Here are some great plant-based food options for the New Year’s celebrations:
- Beans: One of my favorite foods, they symbolize coins and are thought to bring good financial fortune (in Brazil, we eat rice and lentils on New Year’s Eve).
- Grapes: In many Hispanic cultures, 12 grapes are eaten at the countdown to midnight. A sweet grape signifies a lucky month in the coming year; a sour grape…you get the idea.
- Greens: Thought to resemble paper money, all varieties of greens are good luck.
- Black-Eyed Peas: Although technically a bean, I mention this Southern tradition because it’s believed that black-eyed peas bring good fortune, because eating them shows humility.
- Grains: Rice, barley and quinoa symbolize abundance.

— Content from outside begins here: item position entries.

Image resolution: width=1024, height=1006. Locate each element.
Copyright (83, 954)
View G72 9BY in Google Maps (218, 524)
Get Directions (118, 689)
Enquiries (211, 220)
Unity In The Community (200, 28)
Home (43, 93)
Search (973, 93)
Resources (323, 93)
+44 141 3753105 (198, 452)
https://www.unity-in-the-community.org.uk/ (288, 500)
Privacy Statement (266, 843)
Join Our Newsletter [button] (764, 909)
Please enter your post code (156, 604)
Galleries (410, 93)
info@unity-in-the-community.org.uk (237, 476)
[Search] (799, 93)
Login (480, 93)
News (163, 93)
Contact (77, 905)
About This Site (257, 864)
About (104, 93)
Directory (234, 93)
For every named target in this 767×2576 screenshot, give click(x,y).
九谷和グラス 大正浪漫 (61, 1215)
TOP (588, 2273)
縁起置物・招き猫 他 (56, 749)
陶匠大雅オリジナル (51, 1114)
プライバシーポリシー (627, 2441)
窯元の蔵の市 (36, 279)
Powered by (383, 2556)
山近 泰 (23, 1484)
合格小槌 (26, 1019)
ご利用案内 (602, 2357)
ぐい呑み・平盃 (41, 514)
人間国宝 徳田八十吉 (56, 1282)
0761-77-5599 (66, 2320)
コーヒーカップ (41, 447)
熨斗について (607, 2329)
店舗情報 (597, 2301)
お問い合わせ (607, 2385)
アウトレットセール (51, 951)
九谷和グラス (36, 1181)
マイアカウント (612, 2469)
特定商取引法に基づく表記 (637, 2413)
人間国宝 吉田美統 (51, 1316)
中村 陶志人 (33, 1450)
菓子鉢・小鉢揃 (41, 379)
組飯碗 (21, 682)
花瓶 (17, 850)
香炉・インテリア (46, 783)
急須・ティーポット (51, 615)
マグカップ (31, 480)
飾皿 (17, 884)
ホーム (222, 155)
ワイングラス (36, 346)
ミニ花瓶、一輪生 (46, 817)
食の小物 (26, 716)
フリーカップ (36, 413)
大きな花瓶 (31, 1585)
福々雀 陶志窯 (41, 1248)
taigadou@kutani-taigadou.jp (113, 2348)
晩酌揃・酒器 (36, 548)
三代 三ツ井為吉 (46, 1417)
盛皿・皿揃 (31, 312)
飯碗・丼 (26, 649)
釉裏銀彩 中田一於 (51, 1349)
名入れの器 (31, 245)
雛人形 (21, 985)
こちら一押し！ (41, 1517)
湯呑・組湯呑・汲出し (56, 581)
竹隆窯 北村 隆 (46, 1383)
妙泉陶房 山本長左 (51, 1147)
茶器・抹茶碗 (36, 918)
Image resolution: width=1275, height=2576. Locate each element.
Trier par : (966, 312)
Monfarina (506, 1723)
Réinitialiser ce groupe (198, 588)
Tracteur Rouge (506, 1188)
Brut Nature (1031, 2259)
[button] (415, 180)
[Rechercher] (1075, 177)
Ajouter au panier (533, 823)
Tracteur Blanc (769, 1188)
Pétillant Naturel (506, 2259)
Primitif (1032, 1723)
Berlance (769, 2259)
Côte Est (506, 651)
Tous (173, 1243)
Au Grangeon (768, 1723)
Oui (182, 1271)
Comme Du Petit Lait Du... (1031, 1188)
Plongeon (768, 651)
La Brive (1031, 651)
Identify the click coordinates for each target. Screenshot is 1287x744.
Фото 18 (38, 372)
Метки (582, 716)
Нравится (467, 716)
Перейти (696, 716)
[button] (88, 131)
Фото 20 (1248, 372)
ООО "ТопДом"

- Cornbread: A piece of cornbread signifies gold and wealth.
- Soba: Noodles are thought to symbolize long life. Eat Japanese buckwheat noodles at midnight (when they’re called toshi-koshi, meaning ‘from one year to another’) and make sure to eat the longest ones you can find to ensure longevity.
Whatever you do with your New Year’s Eve, we’re looking forward to making 2016 a great year — with you!
One of the nice traditions of New Year’s Eve when the clock strikes 12:00 (besides the midnight kiss of course!) is that everyone joins in singing “Auld Lang Syne”. This beautiful old Scottish song reminds us to remember and cherish old friendships, good deeds and toast health and good will for the year ahead.
So wherever you are at the midnight moment, we here at UC Davis raise our virtual glasses to each of you and thank you for being our friends and part of a community of people who are looking to live happier, healthier lives.
Looking forward to all the amazing moments we will share together in 2016!